First of all, append the new feature to the model :
capitaltot = X(:,2) + X(:,3)
This introduces some multicolinearity which we should control by removing \(X_3\) :
X=[X(:,[1,2,4]),capitaltot];
y=log(wage1(:,1))
We can run the test : \(H_0 : \beta_4 = 0\)
beta=inv(X'*X)*X'*y
std=sqrt(diag(sig2*inv(X'*X)))
t = beta(4)/std(4)
This heads :
t =
0.4883
The T-test is smaller than the critical value. For this reason, we cannot reject the hypothesis that the effect in the percentage of education is the same as the one of professional experience.
Fisher Test for joint hypothesis
Let us now consider the hypothesis : \(H_0 : \beta_2 = 0, \beta_3 = 0\) . In such case, we should not apply 2 independent tests, since we are interested in the overall hypothesis.

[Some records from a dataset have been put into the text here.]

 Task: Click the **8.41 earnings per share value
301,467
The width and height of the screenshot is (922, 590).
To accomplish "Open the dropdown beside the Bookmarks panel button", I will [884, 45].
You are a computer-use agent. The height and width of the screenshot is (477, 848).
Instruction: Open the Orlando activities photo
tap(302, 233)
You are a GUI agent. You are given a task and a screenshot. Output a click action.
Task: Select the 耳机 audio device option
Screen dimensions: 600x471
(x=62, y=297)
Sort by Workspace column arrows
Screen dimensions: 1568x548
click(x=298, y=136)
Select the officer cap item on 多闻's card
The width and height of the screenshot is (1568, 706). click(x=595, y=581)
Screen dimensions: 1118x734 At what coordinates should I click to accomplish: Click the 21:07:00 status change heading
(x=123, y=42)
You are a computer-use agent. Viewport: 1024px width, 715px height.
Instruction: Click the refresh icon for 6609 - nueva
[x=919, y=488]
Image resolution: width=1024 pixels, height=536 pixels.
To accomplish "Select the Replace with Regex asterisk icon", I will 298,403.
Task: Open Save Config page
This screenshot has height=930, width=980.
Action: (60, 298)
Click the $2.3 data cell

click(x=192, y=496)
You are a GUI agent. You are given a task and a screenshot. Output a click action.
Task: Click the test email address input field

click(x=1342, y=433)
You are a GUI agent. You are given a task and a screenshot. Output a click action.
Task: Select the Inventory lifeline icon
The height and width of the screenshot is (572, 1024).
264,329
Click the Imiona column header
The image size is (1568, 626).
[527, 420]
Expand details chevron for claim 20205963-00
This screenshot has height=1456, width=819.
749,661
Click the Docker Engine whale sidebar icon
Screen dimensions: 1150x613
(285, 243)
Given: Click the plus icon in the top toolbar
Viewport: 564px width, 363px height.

We need to define a non-constrained model, a constrained model and test the difference between those two models.
% non-constrained model
X0=[ones(n,1),wage1(:,[2,3,4])]
y0=log(wage1(:,1))
beta0=inv(X0'*X0)*X0'*y0
u0=y0-X0*beta0
SSR0=u0'*u0
% model contraint
X1=[ones(n,1),wage1(:,[4])]
y1=log(wage1(:,1))
beta1=inv(X1'*X1)*X1'*y1
u1=y1-X1*beta1
SSR1=u1'*u1
The Fisher F-Stat is defined as :
\[\hat{F}_j = \frac { {SSR}_1 - {SSR}_0 } { {SSR}_0} \frac {n - K} {2}\]Where K is the number of variables included in the non-constrained model (4 here).
K = 4
F = (SSR1-SSR0)/(SSR0) * (n-K)/2
This heads :
F =
80.1478
Interaction effect
Let’s define new variables :
X=wage1
educ=X(:,2)
exper=X(:,3)
tenure=X(:,4)
female=X(:,6)
married=X(:,7)
marrmale = (1-female).*married
marrfem = female.*married
singfem=female.*(1-married)
We create interaction variables :
- effect of a married male
- effect of a married female
- effect of a single female
The base case is a single male. We can define test statistics on those variables as we did above.
**Conclusion **: This was a quick introduction to Matlab. I hope you found it useful. Don’t hesitate to drop a comment if you have a question.